Results by time point four or mid-fall 2022 show that the majority of children and adolescents who are participating in Texas CARES have acquired antibodies through COVID-19 infection (79.51%) while almost the entire sample (98.91%) has evidence of protection via S antibodies. This is encouraging as new variants continue to emerge and quickly circulate. Based on self-reported data from individuals who underwent both antibody and antigen or PCR tests, it appears that SARS-CoV-2 has been extensively prevalent within the pediatric population. It remains crucial to maintain ongoing surveillance of COVID-19-related symptoms, particularly considering the widespread circulation of influenza and RSV among the pediatric population in the United States. Additionally, it’s essential to adhere to recommended vaccination schedules, which include booster shots, to optimize protection against future illnesses, especially among the youngest age cohorts.

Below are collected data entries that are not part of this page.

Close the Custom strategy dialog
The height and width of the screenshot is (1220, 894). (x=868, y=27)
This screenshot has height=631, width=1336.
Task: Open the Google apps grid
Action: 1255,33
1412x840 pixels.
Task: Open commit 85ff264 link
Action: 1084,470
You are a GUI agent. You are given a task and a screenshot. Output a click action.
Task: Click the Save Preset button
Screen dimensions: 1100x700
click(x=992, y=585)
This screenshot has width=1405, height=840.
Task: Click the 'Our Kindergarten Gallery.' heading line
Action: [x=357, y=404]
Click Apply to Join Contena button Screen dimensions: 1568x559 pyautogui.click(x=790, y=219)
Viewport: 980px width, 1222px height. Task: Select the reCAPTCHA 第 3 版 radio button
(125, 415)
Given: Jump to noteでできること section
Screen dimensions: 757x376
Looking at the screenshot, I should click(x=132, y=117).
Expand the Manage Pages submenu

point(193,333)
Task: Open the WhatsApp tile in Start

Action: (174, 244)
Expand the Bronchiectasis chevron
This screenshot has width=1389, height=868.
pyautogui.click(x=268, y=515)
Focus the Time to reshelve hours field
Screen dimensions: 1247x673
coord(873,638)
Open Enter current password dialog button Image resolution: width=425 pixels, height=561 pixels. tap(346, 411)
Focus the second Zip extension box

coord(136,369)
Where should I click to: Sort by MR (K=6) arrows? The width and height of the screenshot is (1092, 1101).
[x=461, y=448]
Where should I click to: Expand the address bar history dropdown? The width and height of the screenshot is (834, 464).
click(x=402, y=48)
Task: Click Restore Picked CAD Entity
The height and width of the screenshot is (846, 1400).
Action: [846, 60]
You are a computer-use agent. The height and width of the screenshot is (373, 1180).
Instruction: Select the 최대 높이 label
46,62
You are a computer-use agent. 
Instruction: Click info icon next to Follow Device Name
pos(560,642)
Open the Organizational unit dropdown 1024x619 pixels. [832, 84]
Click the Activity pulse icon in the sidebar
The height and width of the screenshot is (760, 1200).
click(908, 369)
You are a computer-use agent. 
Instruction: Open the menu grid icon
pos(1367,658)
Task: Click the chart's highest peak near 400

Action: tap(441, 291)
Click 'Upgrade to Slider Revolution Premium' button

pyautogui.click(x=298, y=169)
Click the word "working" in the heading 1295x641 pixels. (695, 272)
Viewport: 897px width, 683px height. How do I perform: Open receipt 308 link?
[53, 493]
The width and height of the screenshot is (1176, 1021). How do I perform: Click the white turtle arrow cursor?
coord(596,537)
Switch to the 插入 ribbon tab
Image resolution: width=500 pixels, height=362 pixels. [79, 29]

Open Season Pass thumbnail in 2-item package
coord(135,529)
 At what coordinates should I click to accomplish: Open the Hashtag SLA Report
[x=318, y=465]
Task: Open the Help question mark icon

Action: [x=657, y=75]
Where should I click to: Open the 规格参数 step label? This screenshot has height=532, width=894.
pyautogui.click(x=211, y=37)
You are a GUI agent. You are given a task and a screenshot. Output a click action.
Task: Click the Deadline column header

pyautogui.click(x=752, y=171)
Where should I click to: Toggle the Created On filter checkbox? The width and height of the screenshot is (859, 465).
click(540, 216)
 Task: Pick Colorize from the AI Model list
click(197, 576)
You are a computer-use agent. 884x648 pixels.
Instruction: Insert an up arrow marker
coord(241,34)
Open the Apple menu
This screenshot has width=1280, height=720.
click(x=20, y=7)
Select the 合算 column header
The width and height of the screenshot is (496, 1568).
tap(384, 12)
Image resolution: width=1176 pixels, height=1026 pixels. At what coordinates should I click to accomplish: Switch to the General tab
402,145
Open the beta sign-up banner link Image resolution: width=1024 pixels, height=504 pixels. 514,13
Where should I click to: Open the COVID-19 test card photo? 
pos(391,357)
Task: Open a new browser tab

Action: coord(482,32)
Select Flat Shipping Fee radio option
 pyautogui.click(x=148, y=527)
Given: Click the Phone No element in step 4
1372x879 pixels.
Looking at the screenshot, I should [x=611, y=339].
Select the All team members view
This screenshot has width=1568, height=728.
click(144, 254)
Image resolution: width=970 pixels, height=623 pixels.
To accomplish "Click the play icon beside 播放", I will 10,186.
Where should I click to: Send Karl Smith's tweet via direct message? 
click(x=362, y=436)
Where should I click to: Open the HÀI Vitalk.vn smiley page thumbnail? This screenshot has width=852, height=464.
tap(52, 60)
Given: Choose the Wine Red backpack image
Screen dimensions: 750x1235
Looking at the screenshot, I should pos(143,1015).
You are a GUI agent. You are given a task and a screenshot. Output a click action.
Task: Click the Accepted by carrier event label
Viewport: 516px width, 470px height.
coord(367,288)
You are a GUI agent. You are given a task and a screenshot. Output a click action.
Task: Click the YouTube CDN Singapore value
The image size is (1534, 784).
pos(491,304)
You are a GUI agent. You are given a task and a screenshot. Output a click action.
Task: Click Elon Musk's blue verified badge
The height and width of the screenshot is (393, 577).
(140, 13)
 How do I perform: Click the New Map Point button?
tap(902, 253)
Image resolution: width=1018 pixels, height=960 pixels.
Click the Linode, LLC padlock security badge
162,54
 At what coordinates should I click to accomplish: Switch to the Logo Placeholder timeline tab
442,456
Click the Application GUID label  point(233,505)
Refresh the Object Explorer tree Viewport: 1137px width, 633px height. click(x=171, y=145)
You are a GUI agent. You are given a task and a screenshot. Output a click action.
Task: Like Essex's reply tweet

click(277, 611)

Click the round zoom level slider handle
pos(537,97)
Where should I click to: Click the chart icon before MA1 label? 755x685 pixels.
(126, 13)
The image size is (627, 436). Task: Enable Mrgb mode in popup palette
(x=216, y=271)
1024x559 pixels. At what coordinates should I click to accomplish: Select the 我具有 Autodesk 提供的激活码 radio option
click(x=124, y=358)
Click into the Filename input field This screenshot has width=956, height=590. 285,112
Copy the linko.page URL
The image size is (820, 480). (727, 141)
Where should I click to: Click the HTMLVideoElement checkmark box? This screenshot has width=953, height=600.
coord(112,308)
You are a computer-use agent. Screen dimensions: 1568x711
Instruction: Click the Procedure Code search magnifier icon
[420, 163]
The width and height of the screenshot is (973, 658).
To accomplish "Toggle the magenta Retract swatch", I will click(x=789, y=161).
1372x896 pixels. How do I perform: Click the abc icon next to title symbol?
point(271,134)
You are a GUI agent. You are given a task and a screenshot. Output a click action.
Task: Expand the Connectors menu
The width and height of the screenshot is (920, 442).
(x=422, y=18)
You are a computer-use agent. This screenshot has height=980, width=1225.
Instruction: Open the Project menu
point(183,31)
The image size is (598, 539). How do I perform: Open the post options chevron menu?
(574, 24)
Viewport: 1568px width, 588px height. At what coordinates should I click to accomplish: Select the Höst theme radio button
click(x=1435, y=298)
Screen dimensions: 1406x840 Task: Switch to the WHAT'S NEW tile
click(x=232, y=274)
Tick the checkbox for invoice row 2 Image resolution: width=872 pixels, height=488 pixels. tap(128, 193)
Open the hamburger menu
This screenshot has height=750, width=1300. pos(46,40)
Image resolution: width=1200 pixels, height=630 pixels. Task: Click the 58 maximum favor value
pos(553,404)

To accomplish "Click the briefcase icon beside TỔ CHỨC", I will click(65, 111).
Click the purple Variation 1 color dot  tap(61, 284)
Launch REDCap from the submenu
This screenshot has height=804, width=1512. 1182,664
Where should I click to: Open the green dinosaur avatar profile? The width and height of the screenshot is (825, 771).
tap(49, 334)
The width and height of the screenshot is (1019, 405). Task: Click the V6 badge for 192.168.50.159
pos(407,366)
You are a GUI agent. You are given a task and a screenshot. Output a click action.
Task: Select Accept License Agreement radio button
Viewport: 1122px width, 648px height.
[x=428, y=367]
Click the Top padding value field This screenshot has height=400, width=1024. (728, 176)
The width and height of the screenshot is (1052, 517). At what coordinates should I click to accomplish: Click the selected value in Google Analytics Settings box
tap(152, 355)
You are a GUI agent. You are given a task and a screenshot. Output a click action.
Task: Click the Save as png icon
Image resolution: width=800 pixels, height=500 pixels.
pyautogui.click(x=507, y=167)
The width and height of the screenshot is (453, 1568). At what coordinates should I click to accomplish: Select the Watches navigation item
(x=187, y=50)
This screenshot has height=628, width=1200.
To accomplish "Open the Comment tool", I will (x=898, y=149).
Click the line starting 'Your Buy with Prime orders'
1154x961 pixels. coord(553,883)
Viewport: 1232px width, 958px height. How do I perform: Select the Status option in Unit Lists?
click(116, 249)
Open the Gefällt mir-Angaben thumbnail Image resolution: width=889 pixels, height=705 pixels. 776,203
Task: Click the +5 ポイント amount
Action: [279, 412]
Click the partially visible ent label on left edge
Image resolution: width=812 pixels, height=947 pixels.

Finally, it will also be important to monitor SARS-CoV-2 natural and vaccine-induced antibody protection in children beyond 12 months. The long-term effects of COVID-19 in children remain largely unknown, and understanding the duration of antibody protection can inform public health strategies.26 Additionally, emerging variants of the virus may pose new challenges, and tracking antibody levels can help assess the need for booster shots or modified vaccines in this vulnerable population.27 Previous studies have shown that children can be asymptomatic but infectious, affecting overall community transmission rates.28 Therefore, an extended period of observation is essential to ensure the continued safety and well-being of children and to effectively manage the ongoing COVID-19 pandemic.

Study strengths and limitations

The findings presented herein should acknowledge specific limitations. Firstly, a limitation arising from the sampling frame is the presence of selection bias, meaning that parents who suspected their child or an adult in the household had contracted SARS-CoV-2 might have been more inclined to participate. Nonetheless, a significant number of children reported being asymptomatic. Secondly, it’s worth noting that the Roche Elecsys® Anti-SARS-CoV-2 Immunoassay can detect the presence of IgM, IgA, or IgG antibodies but cannot distinguish between these specific immunoglobulin antibody statuses individually. Thirdly, genomic sequencing was not conducted to genetically characterize pre-Delta and other Omicron variants. Fourth, no information was available on when actual infection occurred pre-baseline, and thus, our antibody durability estimates are as conservative as possible in that the baseline/time point 1 was considered the time of infection and/or vaccination for all analyses. Fifth, we did not collect detailed information on hospitalization status, so we do not know if a participant was admitted due to COVID-19 illness or the parent presented to a hospital for testing only. However, we have very few (<3) who stated their child was hospitalized due to COVID-19 illness. Finally, all COVID-19 disease and vaccination data were self-reported. Strengths of the study include that, to our knowledge, this is the only US pediatric sample in the literature with four consecutive antibody tests over at least 1 year with the addition of survey data collected on disease and symptom status over a 2-year period.

Conclusions

Results here indicate that a significant proportion of non-hospitalized children, who were monitored for a duration of up to 12 months and had four consecutive antibody test results available for analysis, consistently maintained both SARS-CoV-2 N and S antibodies throughout the entire observation period. This remained true regardless of factors such as age, sex, COVID-19 symptom occurrence and severity, as well as body mass index. These findings suggest that antibodies generated from infection and vaccination persist and, as a result, could offer a certain degree of protection against future infections for at least 12 months. While the effectiveness of this response may fluctuate in the presence of different variants, the overarching trend of persistence remains, and this evidence can help inform vaccination schedules for pediatric SARS-CoV-2 vaccination efforts.